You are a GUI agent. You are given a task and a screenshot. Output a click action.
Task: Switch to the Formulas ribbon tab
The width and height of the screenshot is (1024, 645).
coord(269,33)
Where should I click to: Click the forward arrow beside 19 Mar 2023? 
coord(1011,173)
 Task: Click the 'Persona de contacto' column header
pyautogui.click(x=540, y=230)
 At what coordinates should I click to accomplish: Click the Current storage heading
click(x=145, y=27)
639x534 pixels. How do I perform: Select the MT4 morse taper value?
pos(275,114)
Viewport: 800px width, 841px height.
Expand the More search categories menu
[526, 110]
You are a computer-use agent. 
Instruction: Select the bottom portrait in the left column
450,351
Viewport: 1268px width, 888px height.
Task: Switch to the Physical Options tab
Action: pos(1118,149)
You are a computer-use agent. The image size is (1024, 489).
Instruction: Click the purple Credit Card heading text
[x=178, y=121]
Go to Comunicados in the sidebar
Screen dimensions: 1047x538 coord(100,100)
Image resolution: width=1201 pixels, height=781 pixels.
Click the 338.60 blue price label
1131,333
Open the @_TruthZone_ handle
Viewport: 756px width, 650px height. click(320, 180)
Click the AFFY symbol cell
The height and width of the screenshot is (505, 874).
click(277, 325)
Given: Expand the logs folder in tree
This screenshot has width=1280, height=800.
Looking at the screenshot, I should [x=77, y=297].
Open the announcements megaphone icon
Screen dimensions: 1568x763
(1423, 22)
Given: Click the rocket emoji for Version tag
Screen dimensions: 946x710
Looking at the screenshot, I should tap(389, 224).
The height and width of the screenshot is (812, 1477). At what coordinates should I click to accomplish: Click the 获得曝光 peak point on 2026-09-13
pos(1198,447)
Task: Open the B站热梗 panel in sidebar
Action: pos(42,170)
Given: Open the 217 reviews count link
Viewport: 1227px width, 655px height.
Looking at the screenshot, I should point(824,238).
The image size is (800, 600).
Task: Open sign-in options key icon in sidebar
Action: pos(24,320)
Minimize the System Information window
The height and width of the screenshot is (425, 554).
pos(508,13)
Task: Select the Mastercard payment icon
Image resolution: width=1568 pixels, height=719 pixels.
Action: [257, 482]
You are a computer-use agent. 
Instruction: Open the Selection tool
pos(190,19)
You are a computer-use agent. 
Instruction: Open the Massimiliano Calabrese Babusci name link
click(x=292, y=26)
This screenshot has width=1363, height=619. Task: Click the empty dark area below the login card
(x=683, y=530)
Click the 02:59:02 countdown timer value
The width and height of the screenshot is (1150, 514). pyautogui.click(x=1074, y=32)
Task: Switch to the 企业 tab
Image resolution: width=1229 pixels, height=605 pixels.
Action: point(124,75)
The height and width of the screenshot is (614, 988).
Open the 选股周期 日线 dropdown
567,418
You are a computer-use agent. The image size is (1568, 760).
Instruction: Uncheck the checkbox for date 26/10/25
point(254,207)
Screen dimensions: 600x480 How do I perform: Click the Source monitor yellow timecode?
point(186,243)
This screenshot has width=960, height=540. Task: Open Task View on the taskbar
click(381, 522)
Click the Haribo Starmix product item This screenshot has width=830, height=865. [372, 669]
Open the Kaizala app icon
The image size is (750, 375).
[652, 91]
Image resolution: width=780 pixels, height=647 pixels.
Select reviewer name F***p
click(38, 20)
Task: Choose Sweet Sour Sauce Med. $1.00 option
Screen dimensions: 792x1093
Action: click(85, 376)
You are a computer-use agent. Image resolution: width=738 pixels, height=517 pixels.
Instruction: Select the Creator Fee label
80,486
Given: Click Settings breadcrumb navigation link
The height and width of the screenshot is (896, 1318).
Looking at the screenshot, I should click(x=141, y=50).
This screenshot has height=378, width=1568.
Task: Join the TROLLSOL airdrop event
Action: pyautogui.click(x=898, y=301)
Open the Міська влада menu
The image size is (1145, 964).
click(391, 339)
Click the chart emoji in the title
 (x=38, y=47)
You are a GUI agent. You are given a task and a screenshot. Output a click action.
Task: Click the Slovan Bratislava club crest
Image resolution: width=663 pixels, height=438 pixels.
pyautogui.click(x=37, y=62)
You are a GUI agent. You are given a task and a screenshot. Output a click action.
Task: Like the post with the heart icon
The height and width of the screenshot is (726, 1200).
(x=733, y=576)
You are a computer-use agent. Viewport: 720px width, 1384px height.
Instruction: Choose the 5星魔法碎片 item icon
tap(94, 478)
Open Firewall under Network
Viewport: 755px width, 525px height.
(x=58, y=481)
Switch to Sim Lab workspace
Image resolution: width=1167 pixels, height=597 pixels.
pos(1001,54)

____

• THE PROBLEM:
Make a verbatim transcription of all the material.

• ANSWER BELOW:
You are a GUI agent. You are given a task and a screenshot. Output a click action.
Task: Switch to the Formulas ribbon tab
The width and height of the screenshot is (1024, 645).
coord(269,33)
Where should I click to: Click the forward arrow beside 19 Mar 2023? 
coord(1011,173)
 Task: Click the 'Persona de contacto' column header
pyautogui.click(x=540, y=230)
 At what coordinates should I click to accomplish: Click the Current storage heading
click(x=145, y=27)
639x534 pixels. How do I perform: Select the MT4 morse taper value?
pos(275,114)
Viewport: 800px width, 841px height.
Expand the More search categories menu
[526, 110]
You are a computer-use agent. 
Instruction: Select the bottom portrait in the left column
450,351
Viewport: 1268px width, 888px height.
Task: Switch to the Physical Options tab
Action: pos(1118,149)
You are a computer-use agent. The image size is (1024, 489).
Instruction: Click the purple Credit Card heading text
[x=178, y=121]
Go to Comunicados in the sidebar
Screen dimensions: 1047x538 coord(100,100)
Image resolution: width=1201 pixels, height=781 pixels.
Click the 338.60 blue price label
1131,333
Open the @_TruthZone_ handle
Viewport: 756px width, 650px height. click(320, 180)
Click the AFFY symbol cell
The height and width of the screenshot is (505, 874).
click(277, 325)
Given: Expand the logs folder in tree
This screenshot has width=1280, height=800.
Looking at the screenshot, I should [x=77, y=297].
Open the announcements megaphone icon
Screen dimensions: 1568x763
(1423, 22)
Given: Click the rocket emoji for Version tag
Screen dimensions: 946x710
Looking at the screenshot, I should tap(389, 224).
The height and width of the screenshot is (812, 1477). At what coordinates should I click to accomplish: Click the 获得曝光 peak point on 2026-09-13
pos(1198,447)
Task: Open the B站热梗 panel in sidebar
Action: pos(42,170)
Given: Open the 217 reviews count link
Viewport: 1227px width, 655px height.
Looking at the screenshot, I should point(824,238).
The image size is (800, 600).
Task: Open sign-in options key icon in sidebar
Action: pos(24,320)
Minimize the System Information window
The height and width of the screenshot is (425, 554).
pos(508,13)
Task: Select the Mastercard payment icon
Image resolution: width=1568 pixels, height=719 pixels.
Action: [257, 482]
You are a computer-use agent. 
Instruction: Open the Selection tool
pos(190,19)
You are a computer-use agent. 
Instruction: Open the Massimiliano Calabrese Babusci name link
click(x=292, y=26)
This screenshot has width=1363, height=619. Task: Click the empty dark area below the login card
(x=683, y=530)
Click the 02:59:02 countdown timer value
The width and height of the screenshot is (1150, 514). pyautogui.click(x=1074, y=32)
Task: Switch to the 企业 tab
Image resolution: width=1229 pixels, height=605 pixels.
Action: point(124,75)
The height and width of the screenshot is (614, 988).
Open the 选股周期 日线 dropdown
567,418
You are a computer-use agent. The image size is (1568, 760).
Instruction: Uncheck the checkbox for date 26/10/25
point(254,207)
Screen dimensions: 600x480 How do I perform: Click the Source monitor yellow timecode?
point(186,243)
This screenshot has width=960, height=540. Task: Open Task View on the taskbar
click(381, 522)
Click the Haribo Starmix product item This screenshot has width=830, height=865. [372, 669]
Open the Kaizala app icon
The image size is (750, 375).
[652, 91]
Image resolution: width=780 pixels, height=647 pixels.
Select reviewer name F***p
click(38, 20)
Task: Choose Sweet Sour Sauce Med. $1.00 option
Screen dimensions: 792x1093
Action: click(85, 376)
You are a computer-use agent. Image resolution: width=738 pixels, height=517 pixels.
Instruction: Select the Creator Fee label
80,486
Given: Click Settings breadcrumb navigation link
The height and width of the screenshot is (896, 1318).
Looking at the screenshot, I should click(x=141, y=50).
This screenshot has height=378, width=1568.
Task: Join the TROLLSOL airdrop event
Action: pyautogui.click(x=898, y=301)
Open the Міська влада menu
The image size is (1145, 964).
click(391, 339)
Click the chart emoji in the title
 (x=38, y=47)
You are a GUI agent. You are given a task and a screenshot. Output a click action.
Task: Click the Slovan Bratislava club crest
Image resolution: width=663 pixels, height=438 pixels.
pyautogui.click(x=37, y=62)
You are a GUI agent. You are given a task and a screenshot. Output a click action.
Task: Like the post with the heart icon
The height and width of the screenshot is (726, 1200).
(x=733, y=576)
You are a computer-use agent. Viewport: 720px width, 1384px height.
Instruction: Choose the 5星魔法碎片 item icon
tap(94, 478)
Open Firewall under Network
Viewport: 755px width, 525px height.
(x=58, y=481)
Switch to Sim Lab workspace
Image resolution: width=1167 pixels, height=597 pixels.
pos(1001,54)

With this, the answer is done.